In Time/CPU columns you can see though that there is just one chromium process that uses lots of CPU time. -
@jbjhjm I mean are you running the Pi headless and connecting via a network interface on the Pi to the webserver, or do you have a screen connected to a pi and running DWC in a browser on the Pi?
-
@t3p3tony ah now I get you. It's both, the pi has a permanently attached screen, and I often access DWC through network too for more complex tasks and if I'm not in the same room.
-
ok it seems that the pi's network connection has again crashed just a few minutes ago; it's still listed in the routers active devices list, responds to pings, but DWC does not load anymore. The print is still being executed though.
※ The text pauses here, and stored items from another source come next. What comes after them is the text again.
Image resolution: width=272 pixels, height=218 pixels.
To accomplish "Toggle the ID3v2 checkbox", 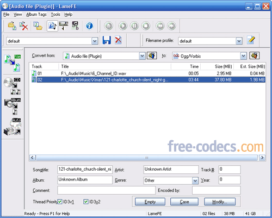I will pyautogui.click(x=86, y=202).
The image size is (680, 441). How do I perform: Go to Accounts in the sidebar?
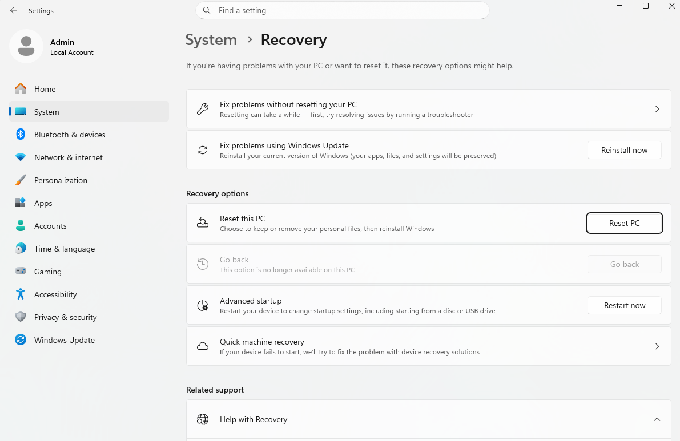pos(50,226)
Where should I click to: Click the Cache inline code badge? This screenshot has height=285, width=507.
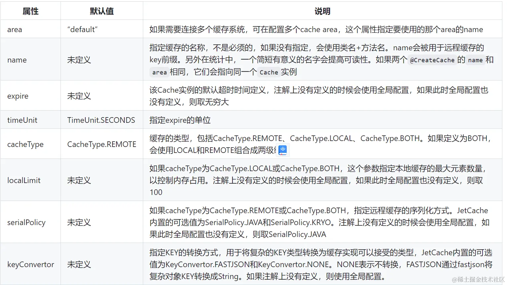point(269,72)
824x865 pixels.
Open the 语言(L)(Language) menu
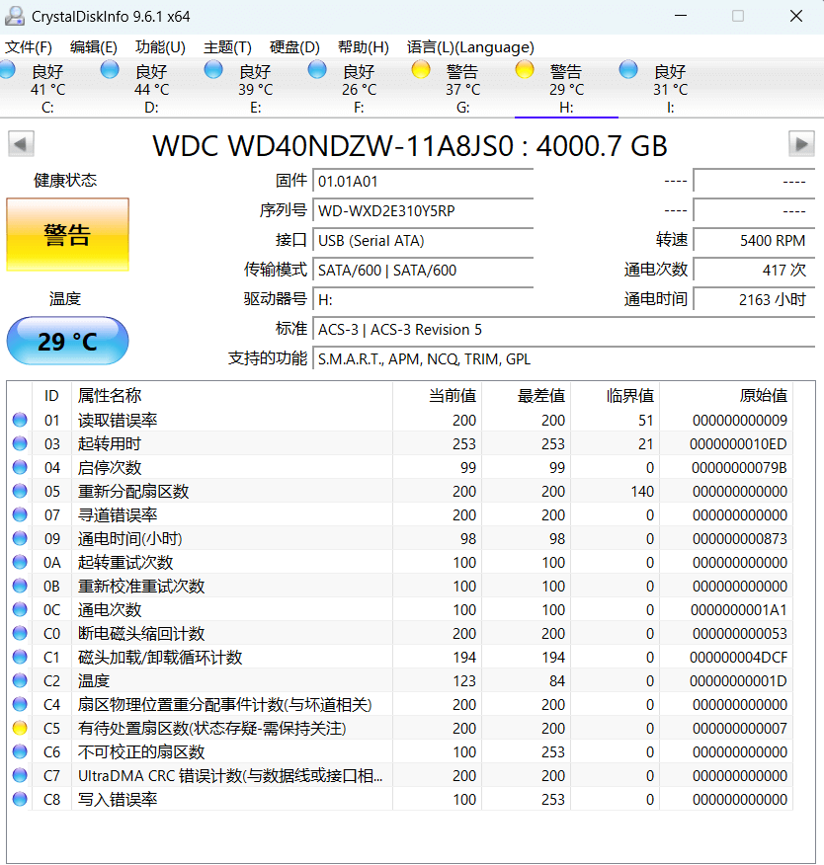470,47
So I checked what happened on the touch panel: Chrome displayed a white page + a note that it has crashed and if it should reload.
Now this is weird: I dismissed that message, exited fullscreen and then saw another instance of Chrome running below the crashed instance!
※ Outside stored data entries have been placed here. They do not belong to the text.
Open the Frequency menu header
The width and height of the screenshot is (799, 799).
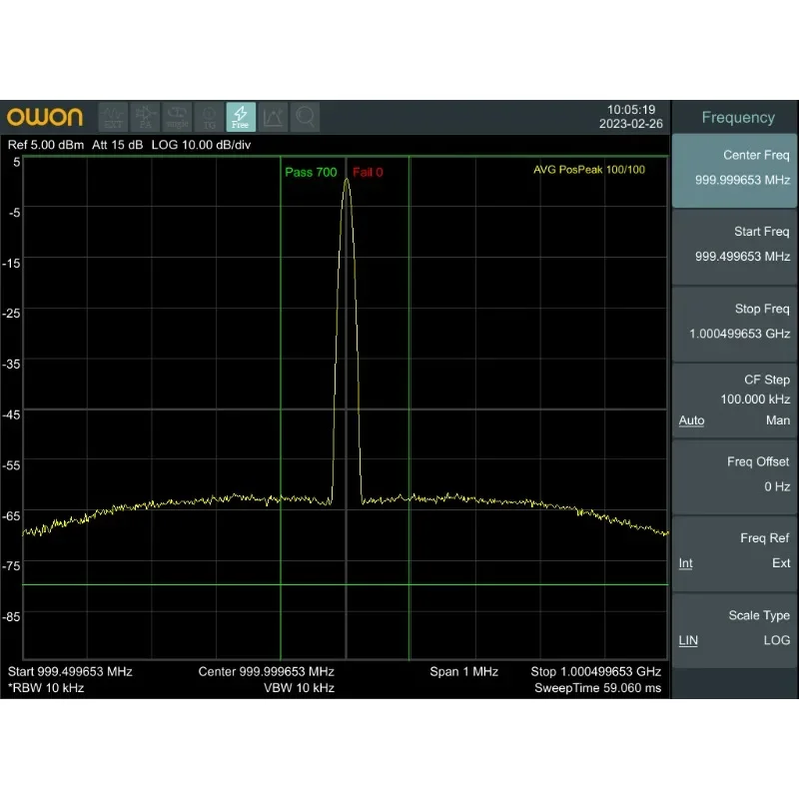pyautogui.click(x=737, y=118)
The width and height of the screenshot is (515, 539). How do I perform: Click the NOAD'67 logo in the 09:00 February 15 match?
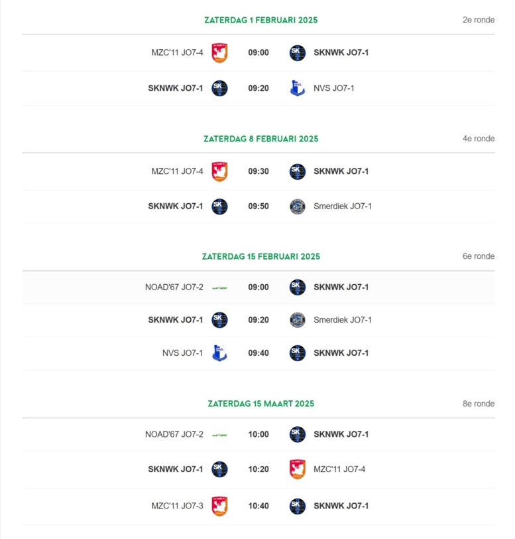(219, 287)
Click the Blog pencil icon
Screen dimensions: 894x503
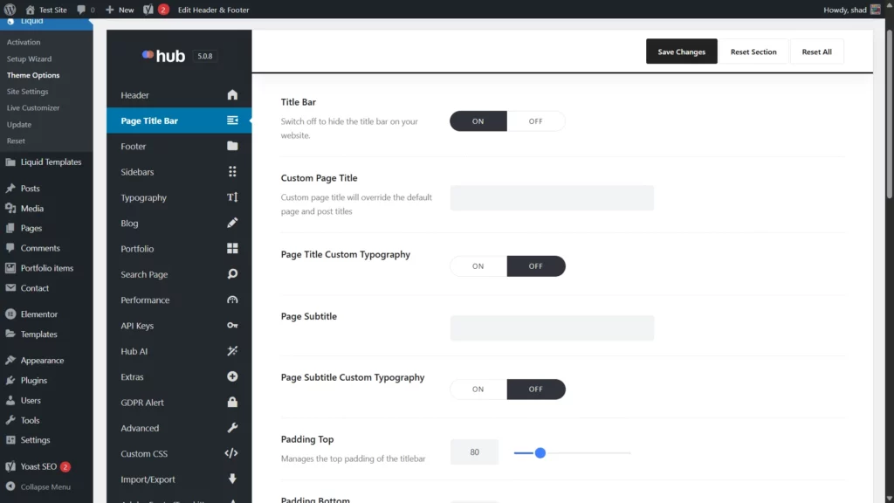(232, 223)
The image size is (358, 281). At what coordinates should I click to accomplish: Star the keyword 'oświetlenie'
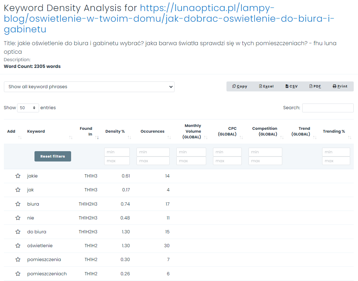18,245
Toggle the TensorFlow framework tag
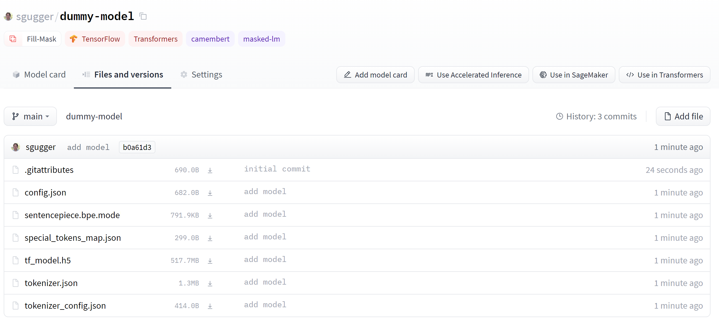The width and height of the screenshot is (719, 331). (94, 39)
I have no clue why it is there. I did not tweak the startup routine provided by duetPi.
After closing the crashed chrome window, it seems that the network connection was recreated too...
Nothing really useful in journal (re-enabled logging hoping to hunt down networking issues). Just way too many network connection losses and reconnects. This is related to the bad wifi that I still have to improve. Disallowed auto-switching frequency bands and 2.4/5Ghz, hopefully that will make the connection a bit more robust. -
@jbjhjm I hope @chrishamm has some ideas about what to look for in the logs as a cause of this.
-
@t3p3tony when my next print is completed I'll do a full restart and check chrome status right after, if two instances are running and such.
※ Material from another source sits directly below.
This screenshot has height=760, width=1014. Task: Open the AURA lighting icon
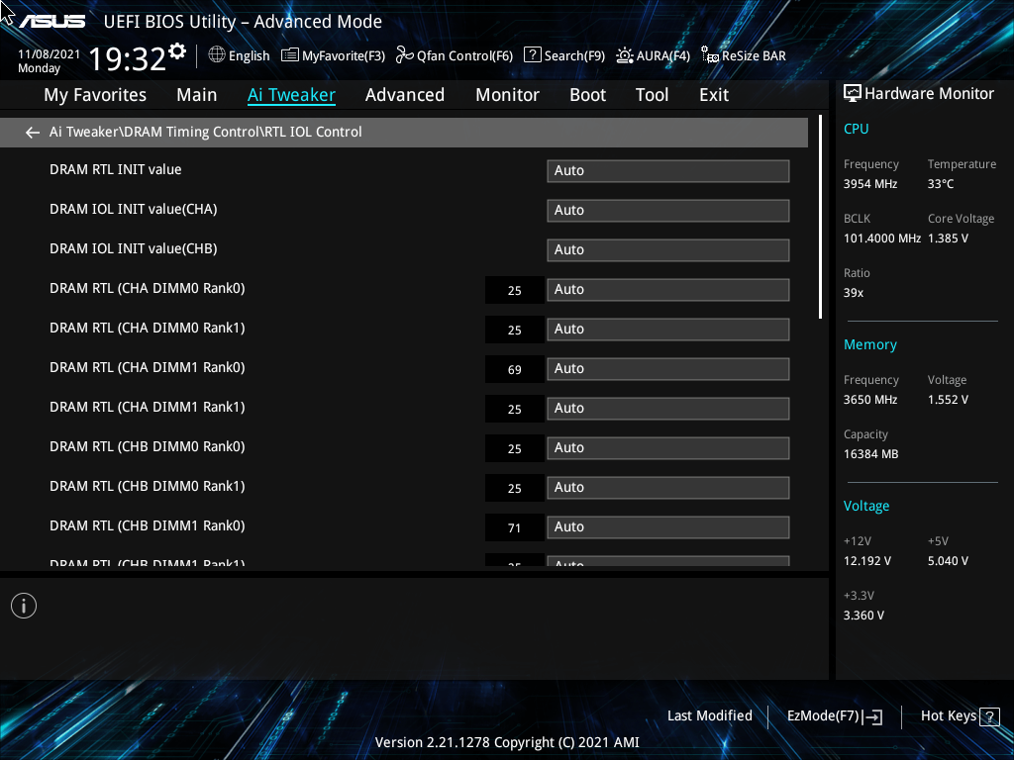coord(624,55)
If someone can point me into the right direction for finding the duetPi startup script, I'll check if there's anything unusual going on.Attached bootlog.txt by the way.
Don't know enough about raspi + linux to spot anything useful unfortunately. -
The duplicate chromium seems to be related to beta5.
Just did a full restart and the screen showed a crashed chromium window right away.
This has never happened before so I'm quite sure it has to do with beta5.
Opened a but report to discuss this separately.
https://forum.duet3d.com/topic/25542/3-4-b5-bug-chromium-crashes-on-startup-sbc -
@jbjhjm its not really crashed as such as I outlined in the other thread, rather its showing that chrome was not shutdown properly. I will leave discussion of that to the tother thread, but the huge number of chrome tasks is unusual and I am not seeing those.
-
@t3p3tony chrome shutdown/crash is fixed by the solution proposed in other topic!
About the number of processes, that's my fault. I just noticed that htop was showing not only processes but every thread too. I do still see a dozen processes but that is not unusual for chrome. -
@jbjhjm ok, so we still need to see if you have SPI disconnect errors now.
-
@t3p3tony I will let you know if anything new occurs. Maybe b5 and the tweaked raspi settings helped to make it go away. As the error did not occur often in the past, I'll continue and observe for some days.